I picked up my nametag at registration after lunch. Seeing colleagues in the hallway, a year since the last time we were together, is the moment when conference starts to feel like conference.
Service of Commemoration
The order and schedule of Annual Conference shifts a little from year to year. This year, the Service of Commemoration came first, ahead of the official opening of the conference. It has been done a variety of ways over the years, and this was one of the better ones in recent memory. Straightforward and thoughtful.
I arrived a little early and had time to sit and reflect. I remembered my Dad. I thought about my Granddad. Both were United Methodist clergy in this conference. Annual Conference is one of the places where the cloud of witnesses feels closest, and where the friendships that develop across a clergy career carry a kind of reach and depth I don’t find elsewhere. Local-church connections are real and deep. There is something different about sitting in a row with people I have known across my whole ministry.
The names of those who died in the past year appeared on a memorial video, faces and dates as the room sat with each one. Forty-three clergy. Twenty-four spouses. One child. Sixty-eight in all.

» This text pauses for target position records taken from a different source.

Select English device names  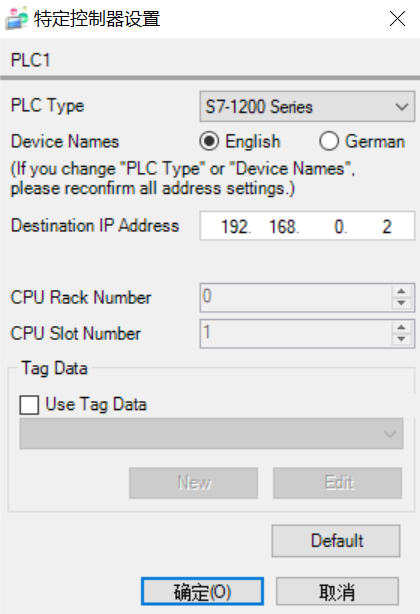pyautogui.click(x=209, y=141)
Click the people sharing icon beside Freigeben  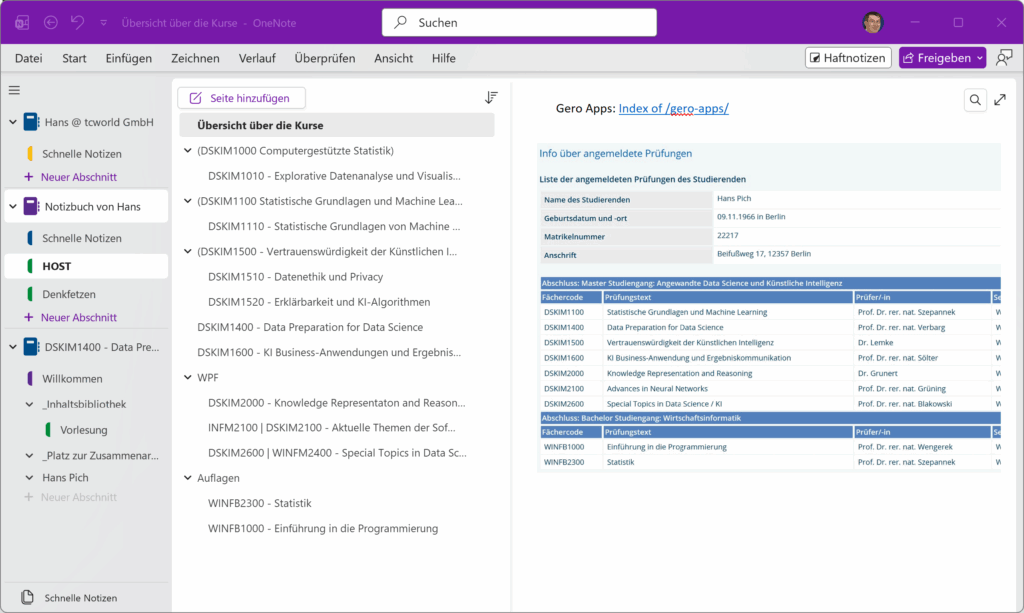pyautogui.click(x=1004, y=57)
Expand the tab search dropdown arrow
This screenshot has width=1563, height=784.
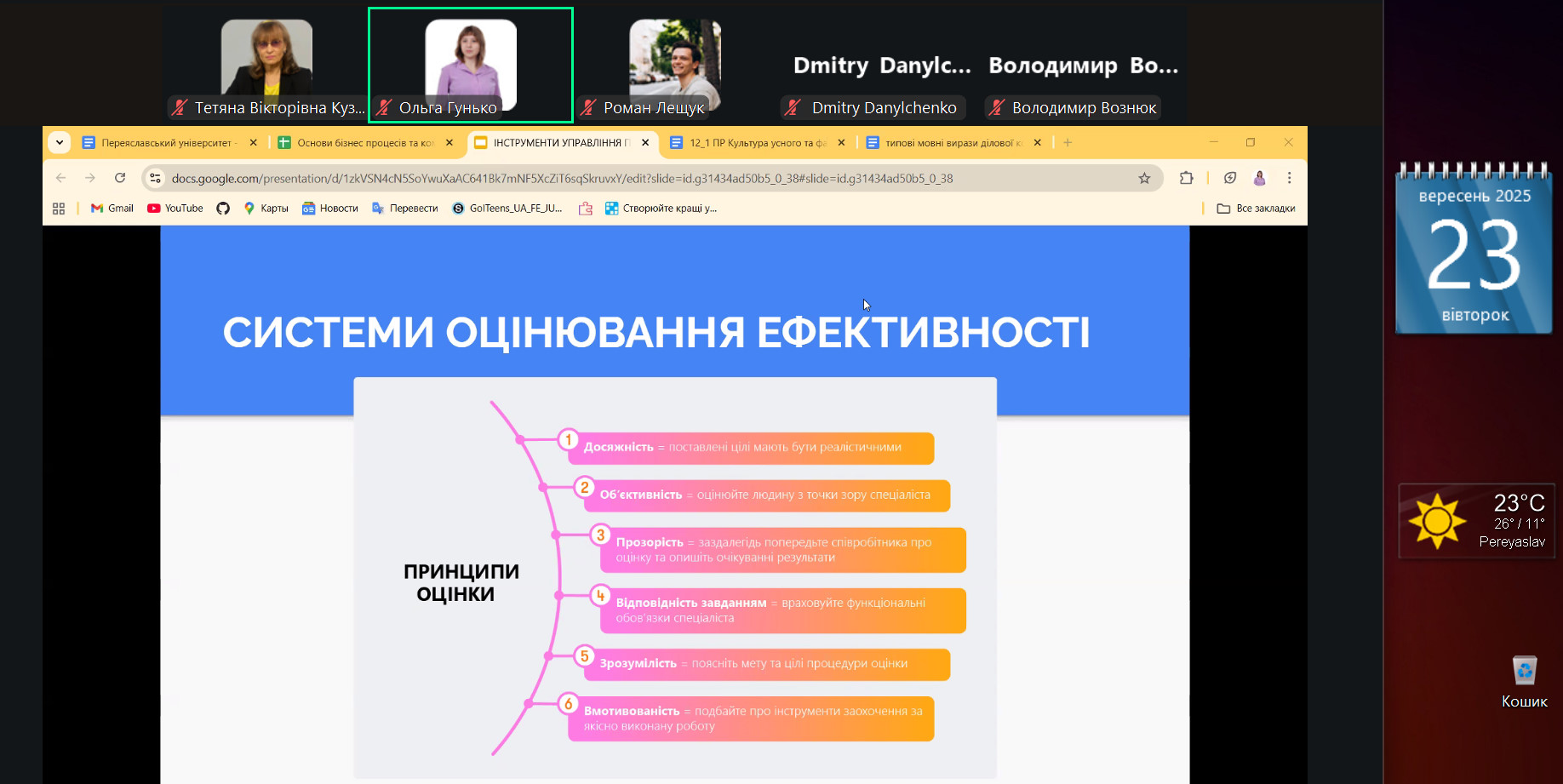point(60,142)
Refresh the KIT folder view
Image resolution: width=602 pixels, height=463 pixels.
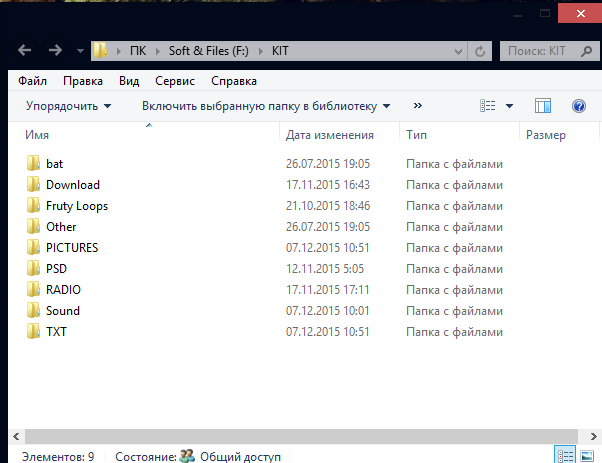tap(481, 51)
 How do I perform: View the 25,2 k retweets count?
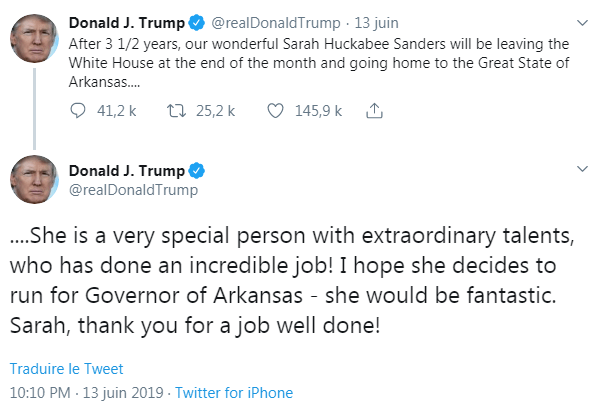215,113
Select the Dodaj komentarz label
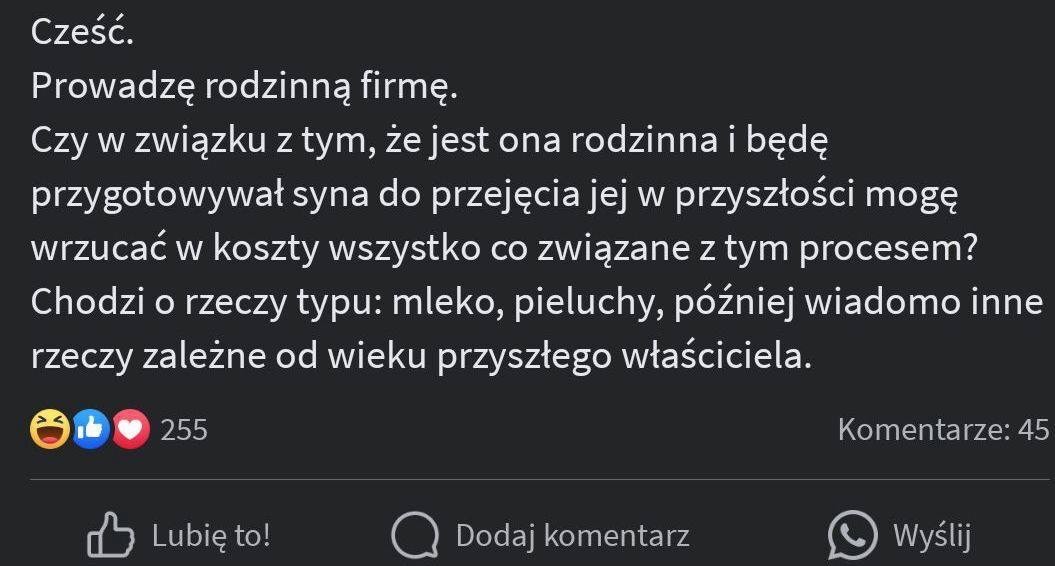This screenshot has height=566, width=1055. coord(573,536)
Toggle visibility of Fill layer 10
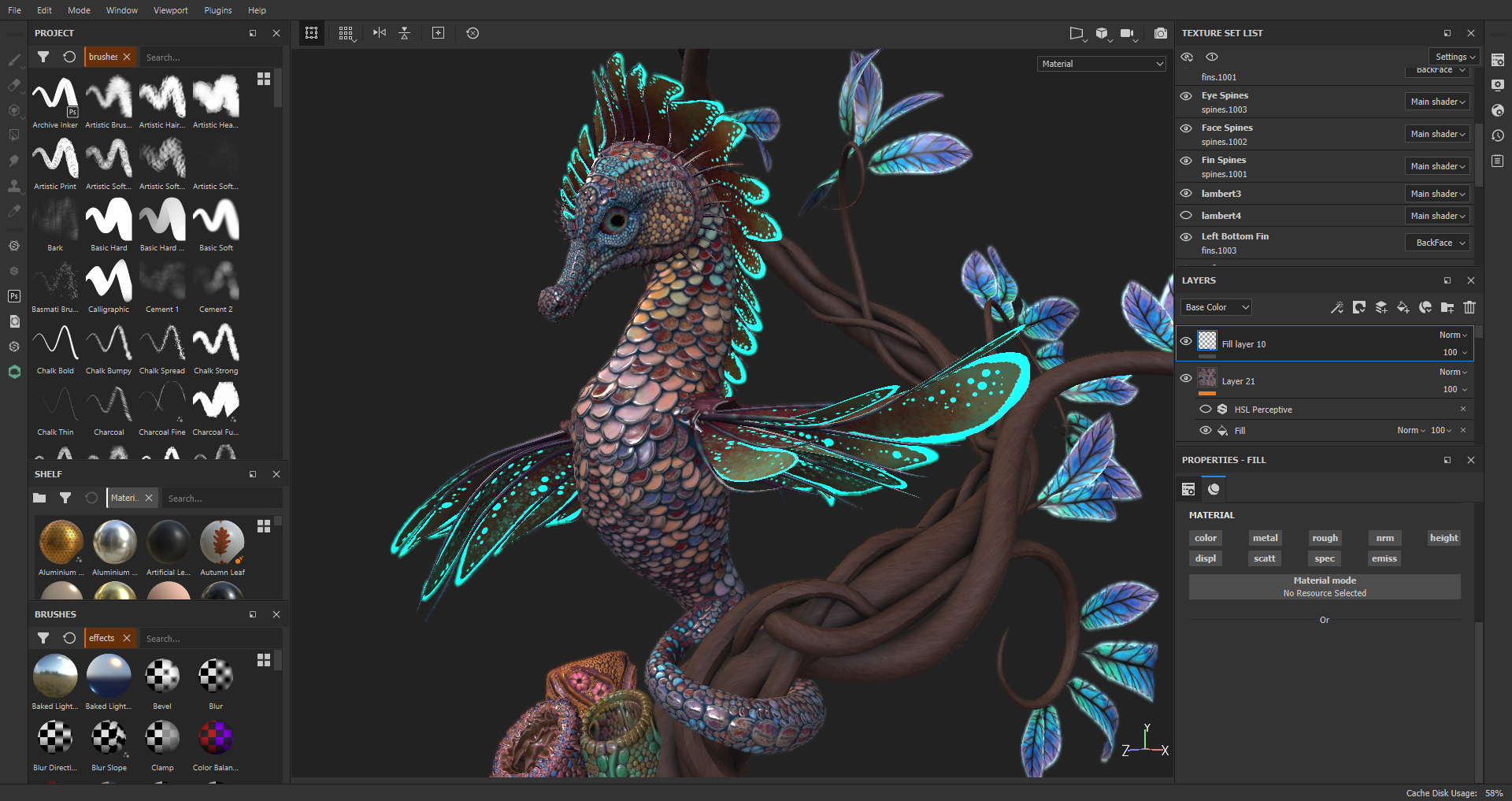1512x801 pixels. pos(1186,342)
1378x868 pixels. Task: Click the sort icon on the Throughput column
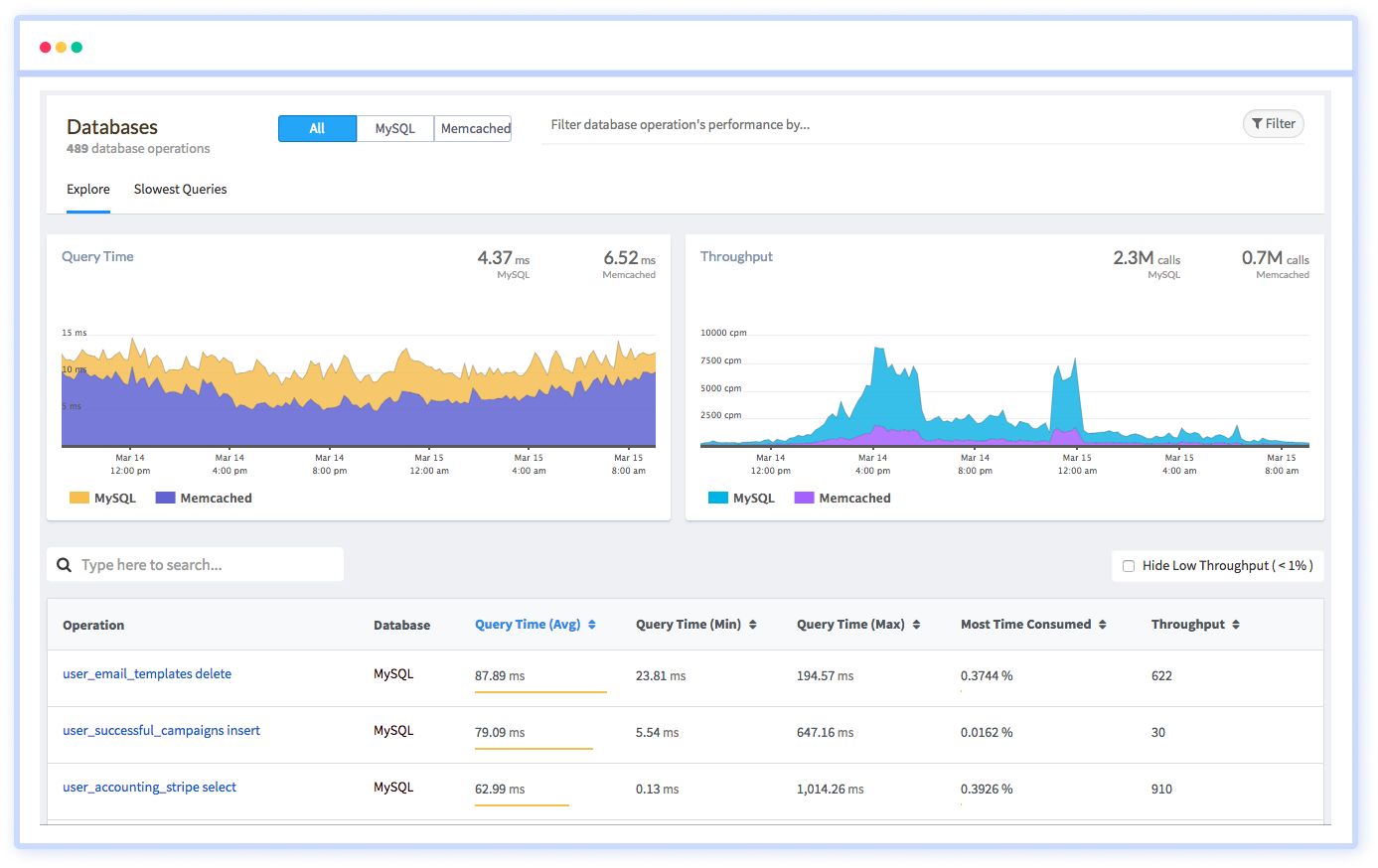1235,624
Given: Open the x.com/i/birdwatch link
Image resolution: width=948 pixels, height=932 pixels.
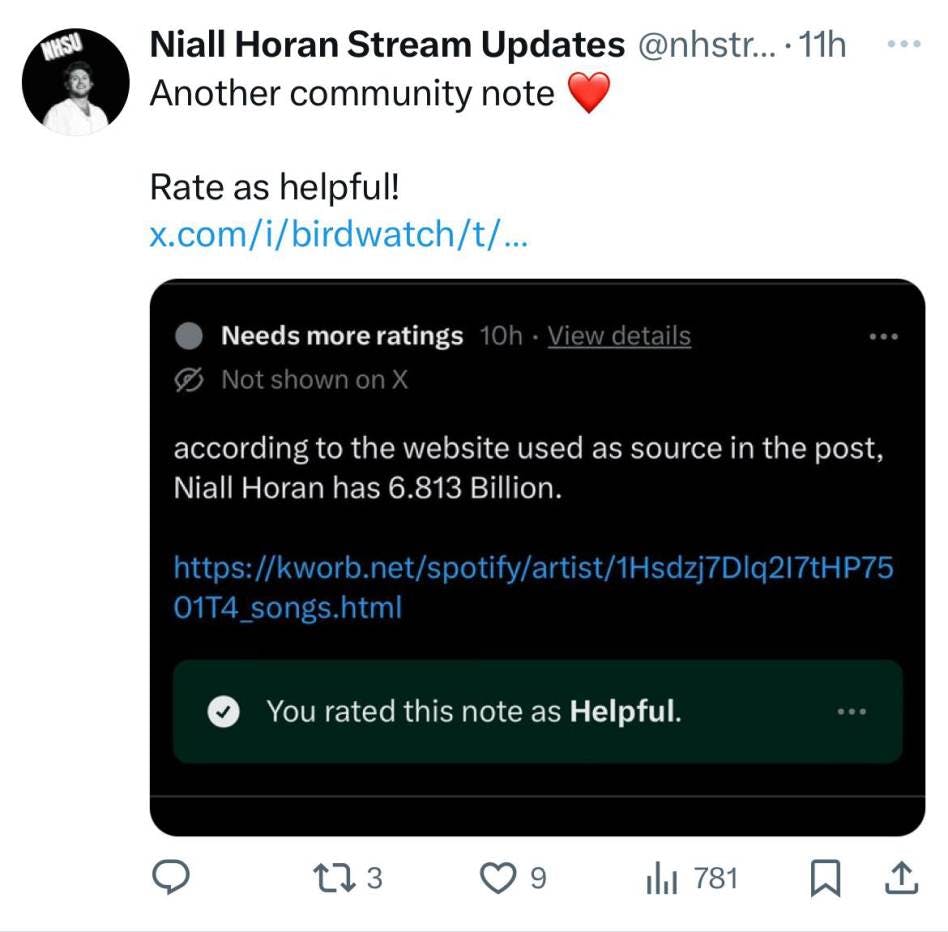Looking at the screenshot, I should click(336, 234).
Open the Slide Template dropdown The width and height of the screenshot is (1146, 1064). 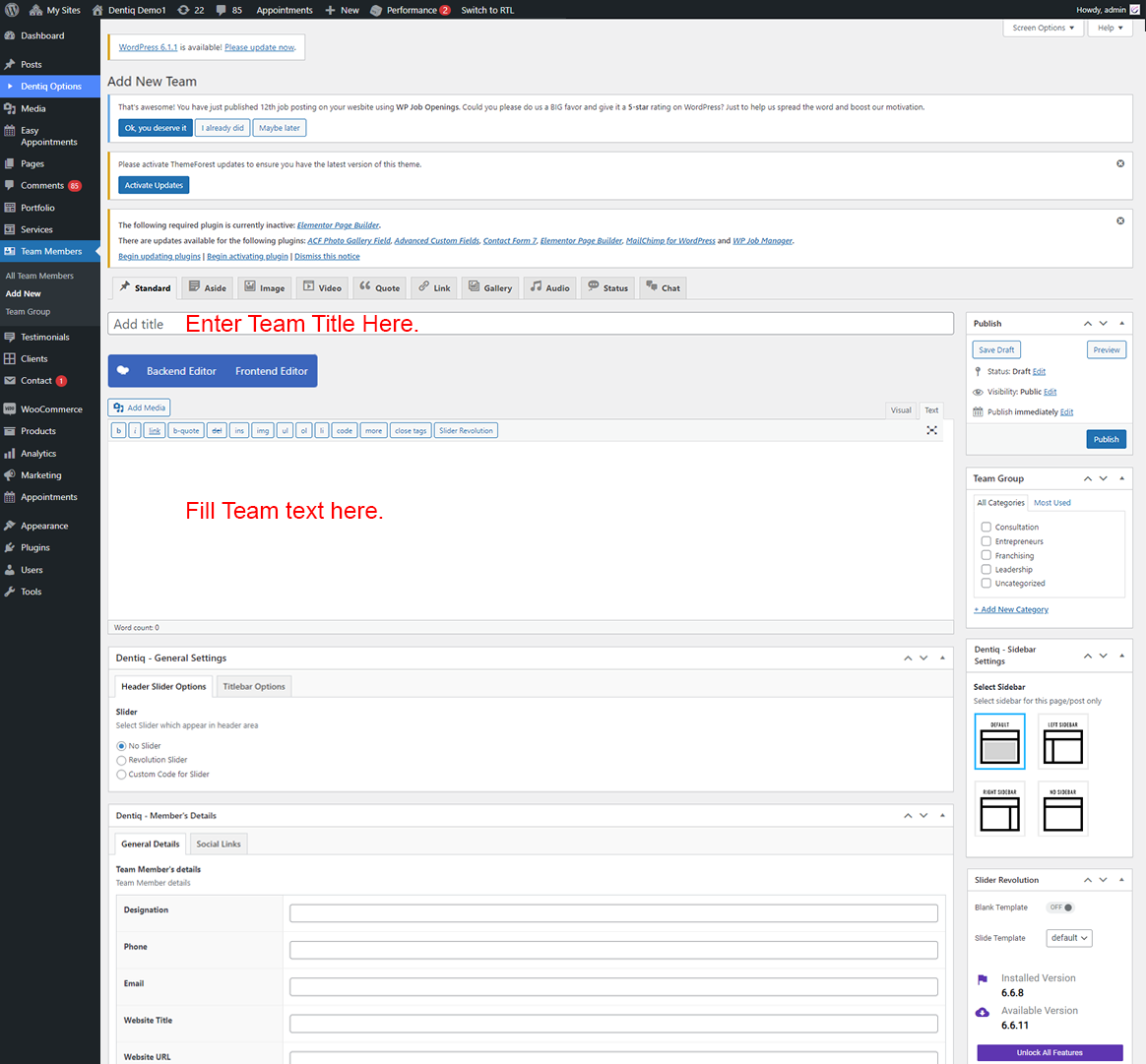[x=1069, y=938]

The dance team from Hamilton Chapel United Methodist Church in Parsons, Kansas, the Vikings Dance and Color Guard, was a highlight. They shared a piece set to “Thy Word Is a Lamp Unto My Feet.” Later they brought in a procession of light, and at the close they led a recession of the light.
Looking Ahead
Thursday brings District Brunches at 11, new this year. Clergy Session follows at 1 p.m., then opening worship, and then the first business session of the conference.